## Task item
What is needed is an exact copy of every record below.

## Input data
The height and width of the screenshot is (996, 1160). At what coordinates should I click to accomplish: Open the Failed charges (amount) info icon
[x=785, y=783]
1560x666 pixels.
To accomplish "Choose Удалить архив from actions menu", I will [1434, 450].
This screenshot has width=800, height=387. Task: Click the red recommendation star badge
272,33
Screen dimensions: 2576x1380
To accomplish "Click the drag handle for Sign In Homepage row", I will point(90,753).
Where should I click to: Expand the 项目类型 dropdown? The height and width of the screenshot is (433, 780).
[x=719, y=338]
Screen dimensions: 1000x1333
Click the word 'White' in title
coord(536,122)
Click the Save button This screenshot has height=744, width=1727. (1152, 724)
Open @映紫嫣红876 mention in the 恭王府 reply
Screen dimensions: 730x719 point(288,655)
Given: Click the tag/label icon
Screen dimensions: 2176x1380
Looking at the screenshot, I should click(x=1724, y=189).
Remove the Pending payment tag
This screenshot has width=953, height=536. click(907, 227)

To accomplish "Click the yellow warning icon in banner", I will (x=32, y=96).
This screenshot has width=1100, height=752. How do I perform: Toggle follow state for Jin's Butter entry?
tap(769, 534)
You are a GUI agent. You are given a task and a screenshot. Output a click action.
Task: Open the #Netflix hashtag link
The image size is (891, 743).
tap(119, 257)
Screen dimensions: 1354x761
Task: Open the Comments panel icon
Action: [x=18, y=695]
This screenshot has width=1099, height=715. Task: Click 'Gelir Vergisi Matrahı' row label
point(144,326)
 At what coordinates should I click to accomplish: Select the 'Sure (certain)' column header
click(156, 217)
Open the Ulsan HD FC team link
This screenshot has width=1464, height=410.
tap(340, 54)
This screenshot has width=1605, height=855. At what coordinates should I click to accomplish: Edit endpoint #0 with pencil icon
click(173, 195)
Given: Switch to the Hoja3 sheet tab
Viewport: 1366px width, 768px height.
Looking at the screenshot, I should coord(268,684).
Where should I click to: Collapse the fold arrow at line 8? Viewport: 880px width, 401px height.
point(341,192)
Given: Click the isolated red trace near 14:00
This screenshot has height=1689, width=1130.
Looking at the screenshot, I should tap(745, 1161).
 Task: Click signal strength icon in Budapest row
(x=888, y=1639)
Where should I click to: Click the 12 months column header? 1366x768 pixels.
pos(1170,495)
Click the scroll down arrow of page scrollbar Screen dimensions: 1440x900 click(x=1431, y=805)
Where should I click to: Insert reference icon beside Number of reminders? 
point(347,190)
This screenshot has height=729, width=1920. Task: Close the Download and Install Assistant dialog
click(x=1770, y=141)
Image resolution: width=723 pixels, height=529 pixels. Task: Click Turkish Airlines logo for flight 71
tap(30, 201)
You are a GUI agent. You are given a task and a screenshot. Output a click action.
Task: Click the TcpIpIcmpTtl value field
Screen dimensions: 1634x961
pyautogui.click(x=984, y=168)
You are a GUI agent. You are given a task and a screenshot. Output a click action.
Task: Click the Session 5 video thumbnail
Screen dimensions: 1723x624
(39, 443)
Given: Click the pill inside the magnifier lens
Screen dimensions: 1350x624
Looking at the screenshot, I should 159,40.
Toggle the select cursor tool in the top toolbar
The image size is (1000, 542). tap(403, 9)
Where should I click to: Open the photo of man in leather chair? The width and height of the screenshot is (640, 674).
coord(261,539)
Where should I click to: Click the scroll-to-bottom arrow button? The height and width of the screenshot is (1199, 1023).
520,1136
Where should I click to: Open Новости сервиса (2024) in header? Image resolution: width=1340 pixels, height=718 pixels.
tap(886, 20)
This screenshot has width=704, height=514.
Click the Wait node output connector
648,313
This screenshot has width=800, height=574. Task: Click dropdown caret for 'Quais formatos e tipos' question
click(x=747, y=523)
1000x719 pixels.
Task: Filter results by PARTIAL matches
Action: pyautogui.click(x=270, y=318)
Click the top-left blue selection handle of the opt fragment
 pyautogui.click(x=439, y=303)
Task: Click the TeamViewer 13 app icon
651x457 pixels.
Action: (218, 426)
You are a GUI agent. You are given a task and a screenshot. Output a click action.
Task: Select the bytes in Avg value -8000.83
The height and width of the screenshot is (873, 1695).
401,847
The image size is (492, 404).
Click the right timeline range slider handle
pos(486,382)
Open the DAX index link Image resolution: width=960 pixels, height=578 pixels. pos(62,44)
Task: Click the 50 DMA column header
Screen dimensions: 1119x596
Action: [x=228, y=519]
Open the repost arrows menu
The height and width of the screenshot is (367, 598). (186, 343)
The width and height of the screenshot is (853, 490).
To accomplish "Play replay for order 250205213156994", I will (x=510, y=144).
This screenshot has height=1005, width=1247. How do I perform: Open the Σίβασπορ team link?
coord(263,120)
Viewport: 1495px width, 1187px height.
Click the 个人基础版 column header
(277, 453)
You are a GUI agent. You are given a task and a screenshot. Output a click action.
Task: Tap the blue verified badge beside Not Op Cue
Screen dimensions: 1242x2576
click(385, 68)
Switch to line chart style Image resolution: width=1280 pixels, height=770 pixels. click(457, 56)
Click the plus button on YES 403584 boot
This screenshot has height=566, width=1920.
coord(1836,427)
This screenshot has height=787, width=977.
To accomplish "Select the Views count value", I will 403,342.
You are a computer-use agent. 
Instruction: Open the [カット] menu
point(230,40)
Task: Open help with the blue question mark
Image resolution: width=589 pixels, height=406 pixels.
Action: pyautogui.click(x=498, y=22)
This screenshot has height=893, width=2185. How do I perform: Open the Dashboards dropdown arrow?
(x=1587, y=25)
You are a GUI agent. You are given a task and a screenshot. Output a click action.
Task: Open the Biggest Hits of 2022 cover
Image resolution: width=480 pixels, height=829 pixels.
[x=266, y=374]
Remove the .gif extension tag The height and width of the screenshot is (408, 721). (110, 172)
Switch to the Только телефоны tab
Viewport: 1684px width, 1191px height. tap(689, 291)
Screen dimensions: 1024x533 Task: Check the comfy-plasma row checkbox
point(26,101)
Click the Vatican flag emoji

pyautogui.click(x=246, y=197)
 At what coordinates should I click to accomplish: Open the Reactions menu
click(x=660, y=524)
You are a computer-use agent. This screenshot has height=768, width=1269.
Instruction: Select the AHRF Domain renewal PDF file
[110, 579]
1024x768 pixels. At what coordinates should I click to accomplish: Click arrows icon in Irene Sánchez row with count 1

## Response area
The height and width of the screenshot is (996, 1160). At what coordinates should I click to accomplish: Open the Failed charges (amount) info icon
[x=785, y=783]
1560x666 pixels.
To accomplish "Choose Удалить архив from actions menu", I will [1434, 450].
This screenshot has width=800, height=387. Task: Click the red recommendation star badge
272,33
Screen dimensions: 2576x1380
To accomplish "Click the drag handle for Sign In Homepage row", I will point(90,753).
Where should I click to: Expand the 项目类型 dropdown? The height and width of the screenshot is (433, 780).
[x=719, y=338]
Screen dimensions: 1000x1333
Click the word 'White' in title
coord(536,122)
Click the Save button This screenshot has height=744, width=1727. (1152, 724)
Open @映紫嫣红876 mention in the 恭王府 reply
Screen dimensions: 730x719 point(288,655)
Given: Click the tag/label icon
Screen dimensions: 2176x1380
Looking at the screenshot, I should click(x=1724, y=189).
Remove the Pending payment tag
This screenshot has width=953, height=536. click(907, 227)

To accomplish "Click the yellow warning icon in banner", I will (x=32, y=96).
This screenshot has width=1100, height=752. How do I perform: Toggle follow state for Jin's Butter entry?
tap(769, 534)
You are a GUI agent. You are given a task and a screenshot. Output a click action.
Task: Open the #Netflix hashtag link
The image size is (891, 743).
tap(119, 257)
Screen dimensions: 1354x761
Task: Open the Comments panel icon
Action: [x=18, y=695]
This screenshot has width=1099, height=715. Task: Click 'Gelir Vergisi Matrahı' row label
point(144,326)
 At what coordinates should I click to accomplish: Select the 'Sure (certain)' column header
click(156, 217)
Open the Ulsan HD FC team link
This screenshot has width=1464, height=410.
tap(340, 54)
This screenshot has width=1605, height=855. At what coordinates should I click to accomplish: Edit endpoint #0 with pencil icon
click(173, 195)
Given: Switch to the Hoja3 sheet tab
Viewport: 1366px width, 768px height.
Looking at the screenshot, I should coord(268,684).
Where should I click to: Collapse the fold arrow at line 8? Viewport: 880px width, 401px height.
point(341,192)
Given: Click the isolated red trace near 14:00
This screenshot has height=1689, width=1130.
Looking at the screenshot, I should tap(745, 1161).
 Task: Click signal strength icon in Budapest row
(x=888, y=1639)
Where should I click to: Click the 12 months column header? 1366x768 pixels.
pos(1170,495)
Click the scroll down arrow of page scrollbar Screen dimensions: 1440x900 click(x=1431, y=805)
Where should I click to: Insert reference icon beside Number of reminders? 
point(347,190)
This screenshot has height=729, width=1920. Task: Close the Download and Install Assistant dialog
click(x=1770, y=141)
Image resolution: width=723 pixels, height=529 pixels. Task: Click Turkish Airlines logo for flight 71
tap(30, 201)
You are a GUI agent. You are given a task and a screenshot. Output a click action.
Task: Click the TcpIpIcmpTtl value field
Screen dimensions: 1634x961
pyautogui.click(x=984, y=168)
You are a GUI agent. You are given a task and a screenshot. Output a click action.
Task: Click the Session 5 video thumbnail
Screen dimensions: 1723x624
(39, 443)
Given: Click the pill inside the magnifier lens
Screen dimensions: 1350x624
Looking at the screenshot, I should 159,40.
Toggle the select cursor tool in the top toolbar
The image size is (1000, 542). tap(403, 9)
Where should I click to: Open the photo of man in leather chair? The width and height of the screenshot is (640, 674).
coord(261,539)
Where should I click to: Click the scroll-to-bottom arrow button? The height and width of the screenshot is (1199, 1023).
520,1136
Where should I click to: Open Новости сервиса (2024) in header? Image resolution: width=1340 pixels, height=718 pixels.
tap(886, 20)
This screenshot has width=704, height=514.
Click the Wait node output connector
648,313
This screenshot has width=800, height=574. Task: Click dropdown caret for 'Quais formatos e tipos' question
click(x=747, y=523)
1000x719 pixels.
Task: Filter results by PARTIAL matches
Action: pyautogui.click(x=270, y=318)
Click the top-left blue selection handle of the opt fragment
 pyautogui.click(x=439, y=303)
Task: Click the TeamViewer 13 app icon
651x457 pixels.
Action: (218, 426)
You are a GUI agent. You are given a task and a screenshot. Output a click action.
Task: Select the bytes in Avg value -8000.83
The height and width of the screenshot is (873, 1695).
401,847
The image size is (492, 404).
Click the right timeline range slider handle
pos(486,382)
Open the DAX index link Image resolution: width=960 pixels, height=578 pixels. pos(62,44)
Task: Click the 50 DMA column header
Screen dimensions: 1119x596
Action: [x=228, y=519]
Open the repost arrows menu
The height and width of the screenshot is (367, 598). (186, 343)
The width and height of the screenshot is (853, 490).
To accomplish "Play replay for order 250205213156994", I will (x=510, y=144).
This screenshot has height=1005, width=1247. How do I perform: Open the Σίβασπορ team link?
coord(263,120)
Viewport: 1495px width, 1187px height.
Click the 个人基础版 column header
(277, 453)
You are a GUI agent. You are given a task and a screenshot. Output a click action.
Task: Tap the blue verified badge beside Not Op Cue
Screen dimensions: 1242x2576
click(385, 68)
Switch to line chart style Image resolution: width=1280 pixels, height=770 pixels. click(457, 56)
Click the plus button on YES 403584 boot
This screenshot has height=566, width=1920.
coord(1836,427)
This screenshot has height=787, width=977.
To accomplish "Select the Views count value", I will 403,342.
You are a computer-use agent. 
Instruction: Open the [カット] menu
point(230,40)
Task: Open help with the blue question mark
Image resolution: width=589 pixels, height=406 pixels.
Action: pyautogui.click(x=498, y=22)
This screenshot has height=893, width=2185. How do I perform: Open the Dashboards dropdown arrow?
(x=1587, y=25)
You are a GUI agent. You are given a task and a screenshot. Output a click action.
Task: Open the Biggest Hits of 2022 cover
Image resolution: width=480 pixels, height=829 pixels.
[x=266, y=374]
Remove the .gif extension tag The height and width of the screenshot is (408, 721). (110, 172)
Switch to the Только телефоны tab
Viewport: 1684px width, 1191px height. tap(689, 291)
Screen dimensions: 1024x533 Task: Check the comfy-plasma row checkbox
point(26,101)
Click the Vatican flag emoji

pyautogui.click(x=246, y=197)
 At what coordinates should I click to accomplish: Open the Reactions menu
click(x=660, y=524)
You are a computer-use agent. This screenshot has height=768, width=1269.
Instruction: Select the AHRF Domain renewal PDF file
[110, 579]
1024x768 pixels. At what coordinates should I click to accomplish: Click arrows icon in Irene Sánchez row with count 1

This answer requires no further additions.